TASK DIRECTIONS -
Resume the forum thread about one member's diet and training progress, continuing from the last post shown.

MEAL FIVE....150 GRAMS CHICKEN BREAST + 100 GRAMS WHITE PASTA + 100 GRAMS OF BROCCOLI (only white pasta if on a training day otherwise brown pasta)

MEAL SIX....150 GRAMS OF CHICKEN BREAST + 2X RICE CAKES WITH NATURAL P/BUTTER


----------



## crazycal1 (Sep 21, 2005)

Imo I don't think ul have lost much strength perse just will lose contact with heavy, n use effort differently..

Think ur looking really well dude n gonna be v interested to see v lean, cos altho training has changed now ur physique has been grown so far by powerlifting?


----------



## bornagainmeathead (Nov 26, 2011)

TheCrazyCal said:


> Imo I don't think ul have lost much strength perse just will lose contact with heavy, n use effort differently..
> 
> Think ur looking really well dude n gonna be v interested to see v lean, cos altho training has changed now ur physique has been grown so far by powerlifting


Every day is a school day now Cal.

I caught a glimpse of my back at the gym today. I used a different gym as ourss is closed and they have offset mirrors in the weight room so that you can see your back when you are training.

It's looking really good and well defined (for me) instead of a big lump I can see all the separate muscles now.

Will need to get some more pics done soon.


----------



## crazycal1 (Sep 21, 2005)

Tart lol....


----------



## bornagainmeathead (Nov 26, 2011)

Well peeps, time for another wee update on my progress.

For the last 23 days I have been on a Keto diet to try and strip away the last of the body fat and it seems to be going well.

I am now 90kg or 14st 3 and getting leaner by the day.

SUPPLIED DATA -
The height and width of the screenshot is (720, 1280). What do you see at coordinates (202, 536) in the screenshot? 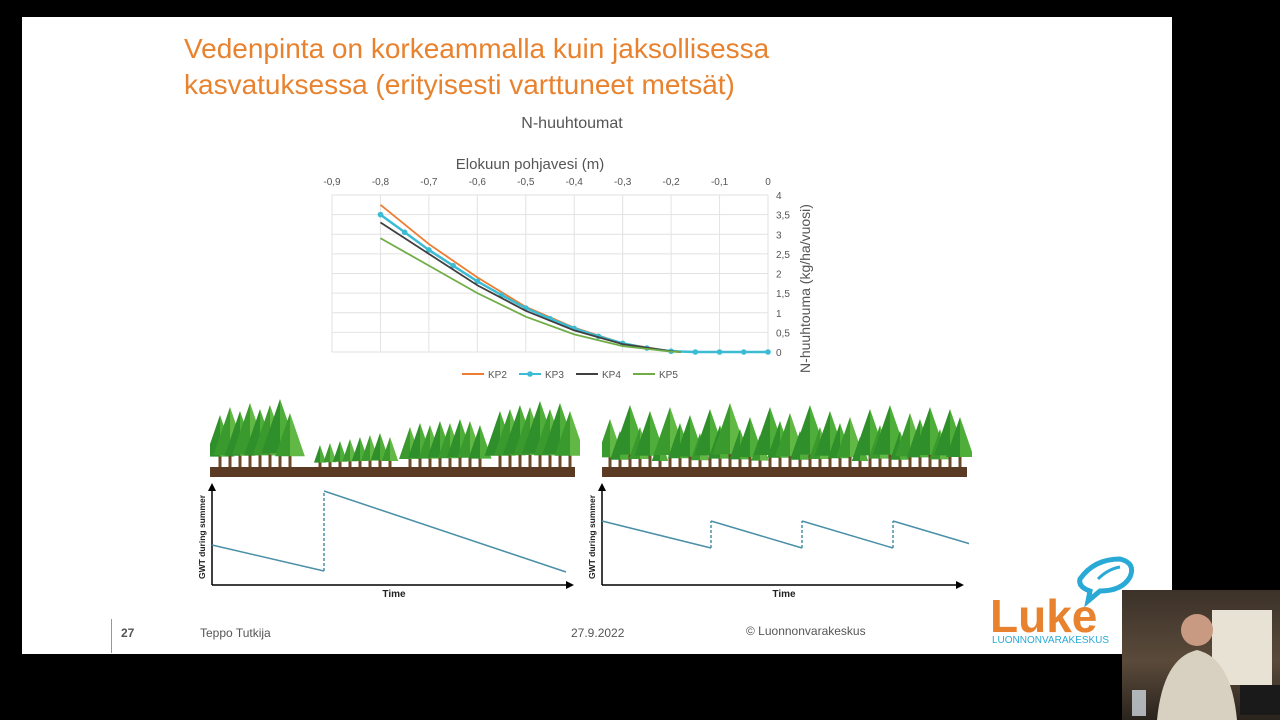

WRITTEN RESPONSE -
I will add a couple of photos below.

This one is the progress I have made in the last 6 months










Legs are coming in










Abs are oot










Getting more vascular by the day


----------



## gingernut (Dec 11, 2006)

Brilliant progress, are you still considering competing in autumn?


----------



## bornagainmeathead (Nov 26, 2011)

lancashirerose said:


> Brilliant progress, are you still considering competing in autumn?


That has always been my goal Rose.

The plan is, another week or two on this diet then a lean bulk for a couple of months before coming back down

I need to know for myself that I can shed the fat which is the purpose of the current diet regime.

looking forward to a carb up though.


----------



## BeachBoy (Jul 21, 2015)

Great progress you made! Very inspiring for me as a beginner


----------



## bornagainmeathead (Nov 26, 2011)

BeachBoy said:


> Great progress you made! Very inspiring for me as a beginner


Thanks Beachboy


----------



## crazycal1 (Sep 21, 2005)

Looking brill dude?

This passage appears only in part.